The Reserve Bank has reiterated that the $10,000 cash limit bill is to combat money laundering and not to get rid of cash. The proposed cash ban bill which has passed the Lower House last year will not be passed into law until after the Senate assents it. Meanwhile, the bill has received public lashes as it was perceived by the public that the imposition of severe penalties that could easily indict ordinary workers is a major headache.
Although the Reserve Bank’s head of payment policy, Tony Richards expressed optimism that the proposed law will in no way impose negative interest rates on banks’ customers but the Stakeholders also hinted that the law may possibly leave people’s bank deposits vulnerable to negative interest rates, and some members of the parliament including independent MP, Andrew Wilkie had already pitched his tent with the public by saying he would definitely stand against the bill.
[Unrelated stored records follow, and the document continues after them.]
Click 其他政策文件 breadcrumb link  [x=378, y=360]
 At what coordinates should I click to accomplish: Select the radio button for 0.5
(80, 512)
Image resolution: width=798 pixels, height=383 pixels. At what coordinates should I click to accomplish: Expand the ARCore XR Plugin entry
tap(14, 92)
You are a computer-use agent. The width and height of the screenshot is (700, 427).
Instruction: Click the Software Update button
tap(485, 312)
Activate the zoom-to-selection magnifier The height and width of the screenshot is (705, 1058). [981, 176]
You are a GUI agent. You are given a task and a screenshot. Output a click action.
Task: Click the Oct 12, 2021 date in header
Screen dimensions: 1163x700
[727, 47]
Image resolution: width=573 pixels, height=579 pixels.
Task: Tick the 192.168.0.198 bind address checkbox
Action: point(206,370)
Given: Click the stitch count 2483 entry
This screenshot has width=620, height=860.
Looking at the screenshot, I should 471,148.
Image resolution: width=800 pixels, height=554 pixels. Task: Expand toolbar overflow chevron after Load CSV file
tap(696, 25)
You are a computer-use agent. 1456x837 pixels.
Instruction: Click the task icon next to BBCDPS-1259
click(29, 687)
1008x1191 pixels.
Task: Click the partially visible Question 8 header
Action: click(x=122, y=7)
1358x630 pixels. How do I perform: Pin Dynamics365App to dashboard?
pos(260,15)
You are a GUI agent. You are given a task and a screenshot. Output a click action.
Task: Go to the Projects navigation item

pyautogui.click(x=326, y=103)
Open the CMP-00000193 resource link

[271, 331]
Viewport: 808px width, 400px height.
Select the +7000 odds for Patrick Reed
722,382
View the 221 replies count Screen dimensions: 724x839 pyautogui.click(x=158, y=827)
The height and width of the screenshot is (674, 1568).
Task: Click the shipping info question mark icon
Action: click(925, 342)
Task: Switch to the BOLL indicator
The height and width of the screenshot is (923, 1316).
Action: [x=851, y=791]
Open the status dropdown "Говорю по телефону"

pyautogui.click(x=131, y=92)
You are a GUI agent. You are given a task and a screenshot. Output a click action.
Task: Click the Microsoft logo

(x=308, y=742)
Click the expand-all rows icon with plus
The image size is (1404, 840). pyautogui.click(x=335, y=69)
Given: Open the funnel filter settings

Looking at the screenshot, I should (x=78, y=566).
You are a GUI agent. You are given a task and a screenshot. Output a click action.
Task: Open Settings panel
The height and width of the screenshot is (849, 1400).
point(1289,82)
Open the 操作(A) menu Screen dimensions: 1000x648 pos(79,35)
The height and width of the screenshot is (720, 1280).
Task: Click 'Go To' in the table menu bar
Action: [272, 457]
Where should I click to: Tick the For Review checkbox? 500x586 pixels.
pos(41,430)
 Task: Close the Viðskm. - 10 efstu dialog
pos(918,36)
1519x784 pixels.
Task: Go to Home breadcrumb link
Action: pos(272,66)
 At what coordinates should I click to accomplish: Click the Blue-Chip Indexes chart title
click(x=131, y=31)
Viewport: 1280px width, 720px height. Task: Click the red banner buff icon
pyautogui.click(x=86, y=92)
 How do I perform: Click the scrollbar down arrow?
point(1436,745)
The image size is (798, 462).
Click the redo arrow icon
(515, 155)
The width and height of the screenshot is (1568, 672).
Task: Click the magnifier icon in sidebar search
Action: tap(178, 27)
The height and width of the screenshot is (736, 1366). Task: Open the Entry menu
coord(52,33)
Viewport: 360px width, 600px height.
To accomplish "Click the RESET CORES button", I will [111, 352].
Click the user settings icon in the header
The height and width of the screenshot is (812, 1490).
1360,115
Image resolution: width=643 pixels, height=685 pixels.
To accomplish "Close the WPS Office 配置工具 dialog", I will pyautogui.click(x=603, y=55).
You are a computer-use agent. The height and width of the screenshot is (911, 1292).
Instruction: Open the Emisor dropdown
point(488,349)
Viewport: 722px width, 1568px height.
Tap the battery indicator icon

Dr Richards alleged that of about $80 billion worth of cash in circulation on a daily basis, only 25 percents of the cash was always used in the transaction while the rest are being held by Australians. He also noted that the proposed law was a recommendation of Black Money Taskforce and not a ploy to deny Australians from spending their money the way they like. The laws are meant to apply to all transaction made to businesses with an ABN for goods or services, affecting major purchases like cars and building renovations because criminal gangs now use large cash purchases of cars and houses and jewellery to launder their gains from illegal activities. Moreover, AUSTRAC has expressed its full support for the bill as it will really tackle black money movement, this was revealed by AUSTRAC’s general counsel-Kathryn Haigh. She added that the financial institution where any customer deposits physical currency of $10,000 or more will have to report to AUSTRAC. The Uniting Church’s Mark Zirnsak also corroborated the AUSTRAC stand saying a number of countries overseas are already successfully implementing the cash limits. In his own words, Andrew Ham of the Law Council of Australia told the Senate hearing that the proposed law could lead to “unintended consequences” because innocent and naive retailers may be victims of circumstances. The Senate inquiry into the proposed law is billed to hand down its findings by February 7, but there is still room for further public hearings before then.